Çok heyecanlıydım, senaryonun konusu, oynayacağım karakter, en önemlisi de yönetmenimiz, her şey
çok iyiydi ve bu ekipte olmayı çok istiyordum. İlk görüşmemden sonra bir gece etkinliğinde
süpervizörlük yapıyordum ve İrfan Şahin ile karşılaştık, konuştuk. Her şey bir bakıma
orada değişti. Kadroya dahil olduktan sonra da ilk dizimde başrol oynuyor
olmak benim için çok büyük bir fırsattı ve beni çok heyecanlandırdı.

Diziyi kabul etme nedenleriniz neydi, canlandırdığınız karakter Barış etkili oldu mu?
Öncelikle senaryoyu okuduğumda konusu çok hoşuma gitti. Barış’ı çok sevdim ve okurken bile gözümde
canlandırmaya başladım. Yönetmenimizin kim olduğunu, kadroyu ve Kanal D’de olduğunu duyunca
mutlaka bu işin içinde yer almak istedim.

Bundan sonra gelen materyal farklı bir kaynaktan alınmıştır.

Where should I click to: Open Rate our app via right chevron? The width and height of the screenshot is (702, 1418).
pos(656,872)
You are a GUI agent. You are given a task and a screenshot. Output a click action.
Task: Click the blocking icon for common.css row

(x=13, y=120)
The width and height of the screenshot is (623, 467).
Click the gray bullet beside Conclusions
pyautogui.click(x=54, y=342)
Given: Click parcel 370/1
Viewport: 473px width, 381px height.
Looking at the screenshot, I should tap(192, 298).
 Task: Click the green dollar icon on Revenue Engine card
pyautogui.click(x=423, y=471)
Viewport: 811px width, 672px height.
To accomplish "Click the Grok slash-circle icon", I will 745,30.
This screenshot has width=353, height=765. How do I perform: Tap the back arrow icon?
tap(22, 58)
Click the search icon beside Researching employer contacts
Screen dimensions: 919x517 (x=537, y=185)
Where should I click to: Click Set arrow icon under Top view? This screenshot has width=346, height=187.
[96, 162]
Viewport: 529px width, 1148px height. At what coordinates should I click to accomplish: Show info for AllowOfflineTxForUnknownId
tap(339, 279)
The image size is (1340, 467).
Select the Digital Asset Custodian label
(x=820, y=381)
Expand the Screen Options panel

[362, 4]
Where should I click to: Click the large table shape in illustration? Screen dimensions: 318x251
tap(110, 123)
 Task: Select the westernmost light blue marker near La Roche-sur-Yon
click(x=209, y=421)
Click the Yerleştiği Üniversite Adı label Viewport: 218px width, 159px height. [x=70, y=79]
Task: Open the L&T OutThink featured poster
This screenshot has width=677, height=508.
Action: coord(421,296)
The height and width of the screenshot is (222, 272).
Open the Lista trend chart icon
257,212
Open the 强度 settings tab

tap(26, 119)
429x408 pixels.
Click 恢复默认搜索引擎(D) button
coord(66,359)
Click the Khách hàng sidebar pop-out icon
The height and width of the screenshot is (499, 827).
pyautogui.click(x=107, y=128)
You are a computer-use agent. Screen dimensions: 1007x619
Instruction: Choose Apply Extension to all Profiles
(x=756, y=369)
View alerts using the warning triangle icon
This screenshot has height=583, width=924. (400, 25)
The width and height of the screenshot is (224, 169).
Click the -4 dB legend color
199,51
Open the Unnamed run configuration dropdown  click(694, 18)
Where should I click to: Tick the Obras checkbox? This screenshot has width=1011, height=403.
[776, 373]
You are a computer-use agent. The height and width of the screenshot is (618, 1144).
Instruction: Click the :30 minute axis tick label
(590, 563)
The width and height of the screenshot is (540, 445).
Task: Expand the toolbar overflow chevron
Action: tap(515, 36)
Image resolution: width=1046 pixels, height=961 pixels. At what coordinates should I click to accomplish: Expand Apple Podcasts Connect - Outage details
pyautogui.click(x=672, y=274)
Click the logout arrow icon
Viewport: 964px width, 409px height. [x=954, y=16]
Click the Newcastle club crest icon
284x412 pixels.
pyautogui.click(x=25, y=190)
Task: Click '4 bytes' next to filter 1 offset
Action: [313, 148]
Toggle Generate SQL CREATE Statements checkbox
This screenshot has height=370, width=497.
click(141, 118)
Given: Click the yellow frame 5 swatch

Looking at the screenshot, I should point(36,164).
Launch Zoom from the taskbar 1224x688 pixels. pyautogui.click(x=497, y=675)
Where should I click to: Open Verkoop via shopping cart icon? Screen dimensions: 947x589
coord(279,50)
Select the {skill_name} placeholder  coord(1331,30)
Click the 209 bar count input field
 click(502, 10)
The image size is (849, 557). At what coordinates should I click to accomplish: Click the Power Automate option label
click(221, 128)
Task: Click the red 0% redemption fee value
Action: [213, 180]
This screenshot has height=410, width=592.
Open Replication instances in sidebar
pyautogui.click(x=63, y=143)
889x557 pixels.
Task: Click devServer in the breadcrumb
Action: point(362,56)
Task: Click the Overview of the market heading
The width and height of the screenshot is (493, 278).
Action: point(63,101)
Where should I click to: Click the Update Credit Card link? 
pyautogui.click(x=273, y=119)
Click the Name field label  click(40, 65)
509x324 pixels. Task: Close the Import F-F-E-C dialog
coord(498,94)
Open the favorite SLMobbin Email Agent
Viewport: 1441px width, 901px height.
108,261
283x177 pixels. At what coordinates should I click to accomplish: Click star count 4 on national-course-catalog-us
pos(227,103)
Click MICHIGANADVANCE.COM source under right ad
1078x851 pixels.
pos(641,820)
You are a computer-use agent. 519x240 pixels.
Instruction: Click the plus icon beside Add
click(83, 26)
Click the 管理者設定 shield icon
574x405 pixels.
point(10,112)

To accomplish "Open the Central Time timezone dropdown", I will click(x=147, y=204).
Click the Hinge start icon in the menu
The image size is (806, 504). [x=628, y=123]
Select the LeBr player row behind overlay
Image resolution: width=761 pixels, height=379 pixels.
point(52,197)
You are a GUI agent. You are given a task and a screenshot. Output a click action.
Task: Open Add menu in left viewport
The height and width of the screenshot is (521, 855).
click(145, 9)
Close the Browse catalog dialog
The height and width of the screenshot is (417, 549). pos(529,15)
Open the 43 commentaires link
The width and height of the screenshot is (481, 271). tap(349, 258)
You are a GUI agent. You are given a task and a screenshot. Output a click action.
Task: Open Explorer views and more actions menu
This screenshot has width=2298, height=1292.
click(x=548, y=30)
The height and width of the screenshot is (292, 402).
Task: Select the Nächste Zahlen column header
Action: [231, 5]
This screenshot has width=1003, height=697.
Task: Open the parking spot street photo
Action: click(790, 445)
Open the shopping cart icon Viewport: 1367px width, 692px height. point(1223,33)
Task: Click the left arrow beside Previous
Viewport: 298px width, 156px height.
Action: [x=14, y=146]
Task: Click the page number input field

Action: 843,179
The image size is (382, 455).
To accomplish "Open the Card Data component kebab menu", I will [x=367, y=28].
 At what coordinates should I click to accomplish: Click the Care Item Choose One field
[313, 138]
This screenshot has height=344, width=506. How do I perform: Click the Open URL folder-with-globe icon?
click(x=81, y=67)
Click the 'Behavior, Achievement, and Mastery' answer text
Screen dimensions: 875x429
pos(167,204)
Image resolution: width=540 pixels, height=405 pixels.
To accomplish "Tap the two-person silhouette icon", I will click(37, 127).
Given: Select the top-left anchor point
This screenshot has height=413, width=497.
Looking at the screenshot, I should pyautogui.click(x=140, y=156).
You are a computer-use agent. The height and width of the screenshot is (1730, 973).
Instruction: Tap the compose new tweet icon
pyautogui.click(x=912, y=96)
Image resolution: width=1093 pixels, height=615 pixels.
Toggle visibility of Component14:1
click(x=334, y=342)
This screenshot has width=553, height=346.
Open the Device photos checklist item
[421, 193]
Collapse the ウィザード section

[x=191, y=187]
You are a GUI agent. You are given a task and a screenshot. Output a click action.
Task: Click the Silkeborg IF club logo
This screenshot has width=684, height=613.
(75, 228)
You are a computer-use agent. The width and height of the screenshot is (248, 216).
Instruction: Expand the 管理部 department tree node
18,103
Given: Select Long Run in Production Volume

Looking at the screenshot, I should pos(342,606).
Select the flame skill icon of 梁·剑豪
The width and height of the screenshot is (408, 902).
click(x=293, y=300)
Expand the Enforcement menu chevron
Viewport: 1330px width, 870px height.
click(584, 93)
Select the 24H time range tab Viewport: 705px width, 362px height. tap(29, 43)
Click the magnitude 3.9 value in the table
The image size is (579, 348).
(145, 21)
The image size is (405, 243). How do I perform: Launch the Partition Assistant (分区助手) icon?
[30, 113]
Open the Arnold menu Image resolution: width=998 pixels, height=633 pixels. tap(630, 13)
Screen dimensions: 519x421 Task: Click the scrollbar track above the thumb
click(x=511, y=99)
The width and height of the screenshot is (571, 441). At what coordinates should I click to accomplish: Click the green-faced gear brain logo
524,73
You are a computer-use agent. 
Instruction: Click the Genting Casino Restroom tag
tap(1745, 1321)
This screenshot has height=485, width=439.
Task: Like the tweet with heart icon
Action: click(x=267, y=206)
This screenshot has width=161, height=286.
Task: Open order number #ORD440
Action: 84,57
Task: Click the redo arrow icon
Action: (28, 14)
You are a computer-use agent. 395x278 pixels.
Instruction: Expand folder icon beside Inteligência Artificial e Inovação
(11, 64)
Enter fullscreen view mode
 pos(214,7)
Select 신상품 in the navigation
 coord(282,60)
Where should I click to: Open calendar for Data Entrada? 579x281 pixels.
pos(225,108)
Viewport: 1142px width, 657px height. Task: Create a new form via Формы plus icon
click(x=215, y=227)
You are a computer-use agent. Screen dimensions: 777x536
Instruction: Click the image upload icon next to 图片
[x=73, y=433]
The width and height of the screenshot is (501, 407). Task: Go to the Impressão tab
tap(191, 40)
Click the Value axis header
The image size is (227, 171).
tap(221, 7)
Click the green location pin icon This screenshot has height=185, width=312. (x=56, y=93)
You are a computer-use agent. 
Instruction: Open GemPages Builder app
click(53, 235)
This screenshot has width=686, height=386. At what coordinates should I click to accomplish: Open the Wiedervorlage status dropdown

Barış nasıl bir karakter sizce? Gözlemlediğim kadarıyla çok vicdanlı ve haklıdan yana. Bu durum da Kerem ile arasını bozuyor, değil mi?
Barış, vicdanlı, kendi halinde, sakin, haklıdan yana olan bir çocuk. Anne ve babası o daha küçükken
bir trafik kazasında öldüğü için anneannesi tarafından büyütülmüş. Kerem ile olan ilişkisi için de
aslında kardeş kavgası desek daha doğru. Daima kavga ve barış olur kardeşler arasında...

Set ortamı nasıl?
Sete ilk başladığımızda yönetmenimiz Altan Hoca’nın bir sözü vardı. “Biz bir aile olacağız” demişti
ve kısacık bir zamanda bir baktık ki olmuşuz. Ben de bu ailenin içinde yer almaktan son derece
keyif alıyorum.

Emre Kınay deneyimli bir oyuncu, sizlere tavsiyelerde bulunuyor mu?
Evet, Emre Hocam senaryoda ya da oyun vermede sıkıştığım konularda daima yanımda. İlk projemde böyle
bir hocayla çalışma fırsatı bulmak benim için büyük bir şans. Kendisine teşekkür ediyorum.

Yakışıklılığın avantajı ne kadar oluyor oyunculukta?
Tabii ki yardımcı oldu ancak önemli olan yetenek ve oyunu nasıl verdiğim.

Gençlerin size ve diziye tepkileri nasıl?
Hayatımda ilk defa böyle bir şey yaşıyorum, umarım devam eder, yaptığınız işin insanlar tarafından
beğeniliyor olması mutluluk verici. Beni gördüklerinde “Yeni bölümde neler olacak?” diye
soruyorlar ve işi ne kadar beğendiklerini anlatıyorlar.